───── Passage shown
WASHINGTON, DC – As communities grow, so does the call volume at local fire stations.  But some fire stations and emergency medical service facilities are outdated and in need of significant health and safety upgrades to accommodate firefighters and EMS personnel and to better serve communities.

In an effort to enhance public safety, U.S. Senator Jack Reed (D-RI) is teaming up with Senators Chris Van Hollen (D-MD) and Lisa Murkowski (R-AK) and Congressman Bill Pascrell (D-NJ) to introduce bipartisan, bicameral legislation to help construct and upgrade fire stations across the country. 

The FIRE STATION Act will create a $750 million grant program within the Federal Emergency Management Administration (FEMA) to modify, upgrade, and construct fire and EMS department facilities to support our first responders and their work to keep our communities safe.

According to a recent national report on local fire departments across the U.S., 44 percent of fire stations are over 40 years old and in need of significant repairs. Additionally, 56 percent of stations lack exhaust emission control and are not properly equipped with cancer-preventing systems.  The survey also finds that many fire and EMS stations across the country have no backup power, have outdated ventilation systems and mold, or even lack crew quarters for female personnel. 

“Our fire fighters deserve the best possible facilities so they can be ready with everything they need to spring into action when duty calls. Yet nearly half of the fire stations across America require major repairs – with some even posing serious health hazards to the men and women who protect our communities. This bipartisan bill will unlock more funding to ensure our fire and EMS heroes have modern, safe, and mission-ready facilities,” said Senator Van Hollen.

“Those who serve as fire fighters throughout Alaska not only deserve functional facilities – but need them – to help them respond quickly and safely to emergencies. Unfortunately, many fire stations in our state are in dire need of repair and updating—which is why I’m joining my colleagues in this bipartisan measure, the FIRE STATION Act, to invest in our fire stations and to support the people that are always there for our communities when we need them most,” said Senator Murkowski.

“The FIRE STATION Act is a smart investment in enhancing public safety, reducing response times, improving facilities, and ensuring the health and well-being of our firefighters,” said Senator Reed. “This bipartisan bill would help cities and towns with outdated fire stations upgrade their facilities or build new ones to guarantee the health our firefighters and better serve the community.”
──────────
───── The data
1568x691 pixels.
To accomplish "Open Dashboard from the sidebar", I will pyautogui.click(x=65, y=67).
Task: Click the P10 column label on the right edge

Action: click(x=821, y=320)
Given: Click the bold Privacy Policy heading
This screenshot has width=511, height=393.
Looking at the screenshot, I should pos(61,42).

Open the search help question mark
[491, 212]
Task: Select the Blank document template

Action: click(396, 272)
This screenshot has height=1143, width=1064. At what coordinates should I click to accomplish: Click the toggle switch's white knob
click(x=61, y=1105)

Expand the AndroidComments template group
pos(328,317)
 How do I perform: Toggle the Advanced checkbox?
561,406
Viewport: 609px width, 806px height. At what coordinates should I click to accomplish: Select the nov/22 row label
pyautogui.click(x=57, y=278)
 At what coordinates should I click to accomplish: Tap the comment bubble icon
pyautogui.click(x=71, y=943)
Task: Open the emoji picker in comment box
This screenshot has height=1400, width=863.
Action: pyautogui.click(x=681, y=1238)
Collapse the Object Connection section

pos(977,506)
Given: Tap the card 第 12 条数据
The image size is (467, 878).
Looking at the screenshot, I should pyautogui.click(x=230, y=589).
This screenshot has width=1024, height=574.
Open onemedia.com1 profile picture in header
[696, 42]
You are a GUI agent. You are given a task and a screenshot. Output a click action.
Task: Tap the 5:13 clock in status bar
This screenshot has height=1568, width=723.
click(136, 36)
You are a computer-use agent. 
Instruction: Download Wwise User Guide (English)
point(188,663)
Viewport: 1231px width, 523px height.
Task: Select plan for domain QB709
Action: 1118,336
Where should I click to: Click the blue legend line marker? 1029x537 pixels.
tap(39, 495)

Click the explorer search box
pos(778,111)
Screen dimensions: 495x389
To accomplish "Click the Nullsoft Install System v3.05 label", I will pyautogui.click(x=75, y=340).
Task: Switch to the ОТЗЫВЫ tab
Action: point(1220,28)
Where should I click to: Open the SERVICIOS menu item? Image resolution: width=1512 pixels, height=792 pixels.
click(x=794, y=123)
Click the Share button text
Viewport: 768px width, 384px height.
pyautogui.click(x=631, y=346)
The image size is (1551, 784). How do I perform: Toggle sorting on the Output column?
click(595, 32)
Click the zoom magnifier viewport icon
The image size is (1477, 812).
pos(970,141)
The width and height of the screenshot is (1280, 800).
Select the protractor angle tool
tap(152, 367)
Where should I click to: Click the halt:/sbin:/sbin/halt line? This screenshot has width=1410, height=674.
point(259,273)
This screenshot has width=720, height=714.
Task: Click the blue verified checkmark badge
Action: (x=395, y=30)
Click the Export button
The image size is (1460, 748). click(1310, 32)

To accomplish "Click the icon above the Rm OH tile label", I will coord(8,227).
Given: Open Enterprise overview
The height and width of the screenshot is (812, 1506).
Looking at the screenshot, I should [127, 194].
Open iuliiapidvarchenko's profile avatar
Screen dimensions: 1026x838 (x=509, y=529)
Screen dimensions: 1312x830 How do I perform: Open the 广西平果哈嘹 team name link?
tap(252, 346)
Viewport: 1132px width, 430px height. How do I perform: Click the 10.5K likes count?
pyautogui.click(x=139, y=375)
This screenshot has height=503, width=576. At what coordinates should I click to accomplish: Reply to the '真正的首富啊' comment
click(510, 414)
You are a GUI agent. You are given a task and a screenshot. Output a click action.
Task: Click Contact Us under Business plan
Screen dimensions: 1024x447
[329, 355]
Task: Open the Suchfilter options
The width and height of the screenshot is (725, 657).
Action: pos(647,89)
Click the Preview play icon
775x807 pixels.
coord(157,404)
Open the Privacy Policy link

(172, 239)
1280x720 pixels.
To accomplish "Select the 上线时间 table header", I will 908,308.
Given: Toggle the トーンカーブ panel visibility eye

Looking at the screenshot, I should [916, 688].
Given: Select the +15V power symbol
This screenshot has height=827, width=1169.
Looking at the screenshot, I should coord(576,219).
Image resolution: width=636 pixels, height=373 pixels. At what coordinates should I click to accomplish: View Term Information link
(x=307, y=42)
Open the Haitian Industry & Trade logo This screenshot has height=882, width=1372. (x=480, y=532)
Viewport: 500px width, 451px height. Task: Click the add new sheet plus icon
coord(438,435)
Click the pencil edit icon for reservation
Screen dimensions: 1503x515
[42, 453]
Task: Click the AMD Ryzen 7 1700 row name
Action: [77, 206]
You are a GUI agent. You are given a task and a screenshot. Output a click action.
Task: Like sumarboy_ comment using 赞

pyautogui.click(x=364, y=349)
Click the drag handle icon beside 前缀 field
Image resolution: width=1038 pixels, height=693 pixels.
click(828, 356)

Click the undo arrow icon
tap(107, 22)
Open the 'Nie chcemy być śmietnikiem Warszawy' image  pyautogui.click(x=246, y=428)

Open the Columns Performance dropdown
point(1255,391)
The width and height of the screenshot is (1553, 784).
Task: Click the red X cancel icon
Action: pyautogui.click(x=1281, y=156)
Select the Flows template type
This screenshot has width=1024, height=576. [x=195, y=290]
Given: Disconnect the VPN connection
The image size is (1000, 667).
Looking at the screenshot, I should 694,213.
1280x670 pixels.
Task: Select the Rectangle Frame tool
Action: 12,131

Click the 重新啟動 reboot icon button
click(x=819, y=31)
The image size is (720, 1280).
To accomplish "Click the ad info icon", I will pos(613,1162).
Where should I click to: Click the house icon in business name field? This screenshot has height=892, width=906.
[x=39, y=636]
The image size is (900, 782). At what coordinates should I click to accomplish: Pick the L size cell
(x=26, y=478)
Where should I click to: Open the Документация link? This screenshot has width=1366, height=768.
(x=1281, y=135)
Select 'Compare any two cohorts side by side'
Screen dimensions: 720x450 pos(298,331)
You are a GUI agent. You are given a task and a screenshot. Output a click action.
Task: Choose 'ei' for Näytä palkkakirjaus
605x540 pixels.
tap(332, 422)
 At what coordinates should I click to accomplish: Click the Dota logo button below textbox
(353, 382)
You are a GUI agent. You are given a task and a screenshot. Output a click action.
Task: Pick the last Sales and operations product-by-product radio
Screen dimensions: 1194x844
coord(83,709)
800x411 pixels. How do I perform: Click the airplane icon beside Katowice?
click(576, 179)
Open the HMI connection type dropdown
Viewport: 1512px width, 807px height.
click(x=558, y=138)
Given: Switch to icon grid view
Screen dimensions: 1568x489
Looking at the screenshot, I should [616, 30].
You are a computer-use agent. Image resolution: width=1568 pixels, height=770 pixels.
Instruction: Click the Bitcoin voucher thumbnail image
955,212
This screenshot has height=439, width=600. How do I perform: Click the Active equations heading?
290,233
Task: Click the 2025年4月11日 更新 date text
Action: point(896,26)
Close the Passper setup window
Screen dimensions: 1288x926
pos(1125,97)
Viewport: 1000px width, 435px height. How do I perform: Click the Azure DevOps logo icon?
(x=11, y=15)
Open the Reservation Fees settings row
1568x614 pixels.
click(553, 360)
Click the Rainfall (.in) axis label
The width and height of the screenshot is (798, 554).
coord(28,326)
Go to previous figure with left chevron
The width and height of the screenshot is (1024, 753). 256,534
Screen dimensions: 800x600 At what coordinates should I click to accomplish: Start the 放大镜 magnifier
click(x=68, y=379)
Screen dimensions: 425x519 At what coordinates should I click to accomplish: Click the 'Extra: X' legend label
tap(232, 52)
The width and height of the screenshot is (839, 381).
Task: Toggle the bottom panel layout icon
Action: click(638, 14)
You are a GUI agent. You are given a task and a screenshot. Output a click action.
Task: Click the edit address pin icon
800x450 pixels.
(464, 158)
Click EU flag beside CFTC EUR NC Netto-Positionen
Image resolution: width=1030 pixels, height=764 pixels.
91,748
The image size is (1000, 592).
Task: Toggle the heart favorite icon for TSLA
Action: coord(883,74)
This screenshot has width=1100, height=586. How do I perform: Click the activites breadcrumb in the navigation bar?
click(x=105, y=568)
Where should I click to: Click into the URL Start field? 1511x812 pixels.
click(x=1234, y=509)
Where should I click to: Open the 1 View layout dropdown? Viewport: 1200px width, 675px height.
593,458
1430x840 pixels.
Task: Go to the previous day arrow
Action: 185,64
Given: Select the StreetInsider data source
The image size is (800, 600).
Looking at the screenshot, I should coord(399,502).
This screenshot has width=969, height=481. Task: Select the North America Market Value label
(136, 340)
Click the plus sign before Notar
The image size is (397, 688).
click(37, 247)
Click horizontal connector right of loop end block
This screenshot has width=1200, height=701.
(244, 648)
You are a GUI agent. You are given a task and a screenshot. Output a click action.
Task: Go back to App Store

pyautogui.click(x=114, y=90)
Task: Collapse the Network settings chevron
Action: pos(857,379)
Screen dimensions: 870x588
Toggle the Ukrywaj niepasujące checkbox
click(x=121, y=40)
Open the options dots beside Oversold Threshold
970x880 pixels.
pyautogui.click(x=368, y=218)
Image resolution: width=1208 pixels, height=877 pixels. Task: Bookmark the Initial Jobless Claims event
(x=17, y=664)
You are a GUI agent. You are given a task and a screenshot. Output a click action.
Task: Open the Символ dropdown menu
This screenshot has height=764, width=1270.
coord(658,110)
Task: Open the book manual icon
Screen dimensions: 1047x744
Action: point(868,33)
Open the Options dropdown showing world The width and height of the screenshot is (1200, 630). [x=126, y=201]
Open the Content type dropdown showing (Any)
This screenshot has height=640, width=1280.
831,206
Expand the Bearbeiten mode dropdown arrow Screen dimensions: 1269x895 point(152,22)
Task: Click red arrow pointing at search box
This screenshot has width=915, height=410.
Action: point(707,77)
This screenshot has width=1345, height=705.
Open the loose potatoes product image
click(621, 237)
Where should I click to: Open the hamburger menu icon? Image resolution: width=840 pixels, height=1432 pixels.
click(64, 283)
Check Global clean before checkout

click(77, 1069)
──────────
* _Questions_:
• A. In the press release about the FIRE STATION Act, what share of fire stations lack exhaust emission control?
• B. Resume the press release about the FIRE STATION Act after its last sentence.

* _Answers provided_:
• A. 56 percent

• B.
“Firefighters and EMS personnel put their lives on the line every day to keep our communities safe. They deserve the best possible resources and facilities to carry out their vital work,” said Congressman Pascrell. “Our Fire Station Act will provide critical funding to help modernize fire and EMS department facilities across the nation, ensuring that our first responders have the tools they need to do their jobs safely and effectively.”

This legislation is endorsed by the International Association of Firefighters (IAFF), International Association of Fire Chiefs (IAFC), National Volunteer Fire Council (NVFC), Congressional Fire Services Institute (CFSI), and National Fire Protection Association (NFPA).

“The FIRE STATION Act will provide much-needed funds to help fire and EMS departments invest in necessary facilities upgrades,” said Steve Hirsch, Chairman of the National Volunteer Fire Council.

“Our nation's fire and emergency services personnel work tirelessly to protect their communities. We must ensure that the facilities where they sleep, eat, and work are safe and code-compliant,” said Bill Webb, Executive Director of the Congressional Fire Services Institute.

“NFPA’s latest Needs Assessment of the U.S. Fire Service, issued in late 2021, again found significant firefighter health issues at fire stations across the United States. An estimated 44 percent of fire stations are over 40 years old – a statistic that continues to grow. In addition to outdated designs and mold issues, too many stations lack proper ventilation, backup power and facilities for the growing number of female firefighters. We are pleased to support this effort by leaders of the Congressional Fire Services Caucus to invest in improvements in our nation’s fire stations and the health and safety of our nation’s first responders,” said Jim Pauley, President and CEO, National Fire Protection Association.

Under the FIRE STATION Act, funding can be used for:

  • Building, rebuilding, or renovating fire and EMS department facilities;
  • Upgrading existing facilities to install exhaust emission control systems;
  • Installing backup power systems;
  • Upgrading or replacing environmental control systems, such as HVAC systems;
  • Removing or remediating mold;
  • Constructing or modifying living quarters for use by personnel; and
  • Upgrading fire and EMS stations or building new stations to meet modern building codes and standards as set by the National Fire Protection Association and International Code Council.

In addition to Senators Van Hollen, Murkowski, and Reed, the bill is also cosponsored by U.S. Senators Jon Tester (D-MT), Sherrod Brown (D-OH), Ben Cardin (D-MD), Bob Casey (D-PA), and Debbie Stabenow (D-MI).